用适配体修饰纳米金做共振瑞利散射光谱探针检测妥布霉素

用硼氢化钠还原氯金酸制备了金纳米粒子(GN)，用妥布霉素适配体(Apt)修饰GN可获得较稳定的Apt-GN探针。在pH 6.8 Na₂HPO₄-NaH₂PO₄(PBS)缓冲液及NaCl存在下，Apt-GN探针稳定而不聚集;当有妥布霉素(Tbc)存在时，它与Apt-GN探针中的Apt特异性结合并释放出纳米金，纳米金在NaCl作用下聚集，导致体系在368 nm处的共振瑞利散射光增强。在选定实验条件下，368 nm处的共振散射峰强度的增大值ΔI与抗生素妥布霉素(Tbc)浓度在1.9～58.3 ng·mL-1范围内呈良好线性关系，其线性回归方程为ΔI=35.3c-23，检出限为0.8 ng·mL-1 妥布霉素。分别对10.0，20.0和30.0 ng·mL-1 Tbc平行测定5次，求得其相对标准偏差分别为6.8%，5.0%和4.4%。考察了共存离子对测定38.9 ng·mL-1 妥布霉素的干扰情况。
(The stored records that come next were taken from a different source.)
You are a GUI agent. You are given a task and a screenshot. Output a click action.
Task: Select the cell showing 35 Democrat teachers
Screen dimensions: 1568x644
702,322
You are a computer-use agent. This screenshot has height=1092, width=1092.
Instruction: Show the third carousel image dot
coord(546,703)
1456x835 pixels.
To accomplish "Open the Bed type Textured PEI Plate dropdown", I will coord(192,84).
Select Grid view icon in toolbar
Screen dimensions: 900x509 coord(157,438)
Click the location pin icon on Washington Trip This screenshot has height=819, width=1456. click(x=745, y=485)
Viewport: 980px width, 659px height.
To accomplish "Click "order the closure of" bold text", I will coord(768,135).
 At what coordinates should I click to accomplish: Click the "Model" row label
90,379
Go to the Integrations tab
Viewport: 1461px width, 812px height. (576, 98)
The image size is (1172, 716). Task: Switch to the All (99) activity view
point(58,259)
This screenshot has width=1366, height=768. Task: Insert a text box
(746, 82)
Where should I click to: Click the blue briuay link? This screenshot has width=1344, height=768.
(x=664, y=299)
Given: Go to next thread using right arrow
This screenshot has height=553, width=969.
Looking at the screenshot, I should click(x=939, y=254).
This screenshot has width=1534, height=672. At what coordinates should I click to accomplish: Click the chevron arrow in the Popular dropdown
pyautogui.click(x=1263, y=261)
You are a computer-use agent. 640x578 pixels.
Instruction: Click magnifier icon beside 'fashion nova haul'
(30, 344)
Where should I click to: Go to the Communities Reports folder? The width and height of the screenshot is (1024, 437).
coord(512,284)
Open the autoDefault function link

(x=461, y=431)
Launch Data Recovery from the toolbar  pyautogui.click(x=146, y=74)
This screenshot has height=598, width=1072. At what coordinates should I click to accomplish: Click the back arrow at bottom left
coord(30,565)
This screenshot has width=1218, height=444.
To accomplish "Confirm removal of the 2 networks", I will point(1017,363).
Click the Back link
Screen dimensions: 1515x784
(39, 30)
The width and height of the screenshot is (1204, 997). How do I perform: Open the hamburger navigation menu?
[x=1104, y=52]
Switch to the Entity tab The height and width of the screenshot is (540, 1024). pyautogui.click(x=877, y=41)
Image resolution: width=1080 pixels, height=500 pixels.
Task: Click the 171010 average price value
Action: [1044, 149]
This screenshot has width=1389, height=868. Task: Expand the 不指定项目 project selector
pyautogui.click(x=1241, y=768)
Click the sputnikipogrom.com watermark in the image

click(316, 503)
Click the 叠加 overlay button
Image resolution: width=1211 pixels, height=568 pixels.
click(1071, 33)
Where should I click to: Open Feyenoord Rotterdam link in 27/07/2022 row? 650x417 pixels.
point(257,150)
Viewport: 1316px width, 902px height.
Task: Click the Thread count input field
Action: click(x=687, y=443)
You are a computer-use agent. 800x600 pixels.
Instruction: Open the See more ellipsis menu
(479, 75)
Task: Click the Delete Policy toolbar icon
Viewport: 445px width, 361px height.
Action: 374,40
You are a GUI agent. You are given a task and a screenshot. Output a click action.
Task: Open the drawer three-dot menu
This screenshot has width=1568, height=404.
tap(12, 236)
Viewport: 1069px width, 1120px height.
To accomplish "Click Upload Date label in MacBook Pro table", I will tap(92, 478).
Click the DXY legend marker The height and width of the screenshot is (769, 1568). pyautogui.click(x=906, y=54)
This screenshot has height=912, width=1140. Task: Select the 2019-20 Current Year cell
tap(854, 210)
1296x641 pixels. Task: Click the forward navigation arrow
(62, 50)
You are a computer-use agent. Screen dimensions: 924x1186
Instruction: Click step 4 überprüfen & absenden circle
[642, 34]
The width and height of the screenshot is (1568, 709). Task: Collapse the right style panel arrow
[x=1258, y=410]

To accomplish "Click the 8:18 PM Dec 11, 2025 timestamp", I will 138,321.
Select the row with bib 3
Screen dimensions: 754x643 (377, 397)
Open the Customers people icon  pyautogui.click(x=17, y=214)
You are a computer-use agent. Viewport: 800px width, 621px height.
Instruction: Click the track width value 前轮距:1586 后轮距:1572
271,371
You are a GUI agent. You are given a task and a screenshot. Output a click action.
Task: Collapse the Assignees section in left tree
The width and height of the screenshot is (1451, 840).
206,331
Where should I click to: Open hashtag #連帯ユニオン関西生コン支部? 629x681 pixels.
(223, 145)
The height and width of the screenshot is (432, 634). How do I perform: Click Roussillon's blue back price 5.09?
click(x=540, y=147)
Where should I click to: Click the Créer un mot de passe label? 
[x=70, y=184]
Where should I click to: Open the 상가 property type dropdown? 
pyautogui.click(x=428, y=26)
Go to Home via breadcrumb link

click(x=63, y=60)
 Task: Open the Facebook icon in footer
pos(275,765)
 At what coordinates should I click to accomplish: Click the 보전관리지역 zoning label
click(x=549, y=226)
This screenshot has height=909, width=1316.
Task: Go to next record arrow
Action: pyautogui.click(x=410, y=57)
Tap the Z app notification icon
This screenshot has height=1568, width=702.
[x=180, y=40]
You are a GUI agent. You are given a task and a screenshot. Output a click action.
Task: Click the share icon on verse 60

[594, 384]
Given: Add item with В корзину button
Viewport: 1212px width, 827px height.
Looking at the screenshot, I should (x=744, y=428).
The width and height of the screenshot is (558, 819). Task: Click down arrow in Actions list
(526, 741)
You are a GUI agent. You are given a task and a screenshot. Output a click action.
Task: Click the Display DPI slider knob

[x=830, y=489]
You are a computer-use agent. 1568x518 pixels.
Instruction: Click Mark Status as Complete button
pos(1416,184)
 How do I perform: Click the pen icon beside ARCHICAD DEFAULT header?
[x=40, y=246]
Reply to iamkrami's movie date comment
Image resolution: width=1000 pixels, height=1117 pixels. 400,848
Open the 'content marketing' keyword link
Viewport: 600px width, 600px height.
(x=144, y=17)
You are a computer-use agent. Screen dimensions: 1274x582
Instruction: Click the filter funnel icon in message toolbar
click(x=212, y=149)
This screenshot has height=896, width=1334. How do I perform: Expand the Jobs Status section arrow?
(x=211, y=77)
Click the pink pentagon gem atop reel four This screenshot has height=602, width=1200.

结果表明，当相对误差在±10%以内，80倍Zn2+;40倍L-谷氨酸，Cu2+，Mg2+，Ca2+;20倍葡萄糖、盐酸土霉素;10倍L-苯丙氨酸、甘氨酸;2倍L-天冬氨酸;6倍HSA和BSA不干扰测定。这说明本方法具有较好的选择性。该法用于分析测定妥布霉素滴眼液中的妥布霉素含量，结果令人满意，相对标准偏差在6.5%～7.6%之间，回收率在95.0%～107%之间。

Resonance Rayleigh Scattering Determination of Trace Tobramycin Using Aptamer-Modified Nanogold as Probe

Nanogold (NG) was prepared using NaBH₄ reduction of HAuCl₄. The NG was modified by the tobramycin-aptamer to obtain a stable Apt-NG probe for tobramycin. The three aptamers containing 15, 21 and 27 bases were examined, and results showed that the aptamer with 21 bases was best and was chosen for use. In pH 6.8 PBS buffer solution and in the presence of NaCl, the Apt-GN probes were not aggregated. When tobramycin was added, it reacted with the Apt of Apt-NG probe to form a very stable Apt-Tbc complex and released NGs that were aggregated into big particles under the action of NaCl with three resonance Rayleigh scattering peaks at 285, 368 and 525 nm respectively. The resonance Rayleigh scattering peak increased at 368 nm due to the formation of big NG particles from the probe. The effect of pH buffer solution, its volume, and Apt-GN probe concentration on the ΔI value was considered. A 200 μL pH 6.8 PBS buffer solution and 19.1 nmol·L-3 Apt-GN, giving max ΔI value, were chosen for use. Under the chosen conditions, the increased resonance Rayleigh scattering intensity ΔI₃₆₈ nm was linear with Tbc concentration in the range of 1.9～58.3 ng·mL-3, with a regress equation of ΔI=35.3ｃ-23 and a detection limit of 0.8 ng·mL-3 Tbc. A 10.0, 20.0 and 30.0 ng·mL-3 Tbc was determined five times respectively, and the relative standard deviations were 6.8%, 5.0% and 4.4%. The influence of some foreign substances was examined on the determination of 38.9 ng·mL-3 Tbc, within ±10% related error. Results showed that a 80 times of Zn2+, 40 times of L-glutamic acid, Cu2+, Mg2+ and Ca2+, 20 times of glucose and terramycin, 10 times of L-phenylalanine and glycin, 2 times of L-aspartic acid, and 6 times of bovine serum albumin (BSA) and human serum albumin (HSA) do not interfere with the RRS determination of Tbc. The results showed that this aptamer-nanogold RRS method is of good selectivity. Tbc in real sample was analyzed, and the analytical result was in agreement with that of reference results, with a relative standard deviation of 6.5%～7.6% and a recovery of 95.0%～107%.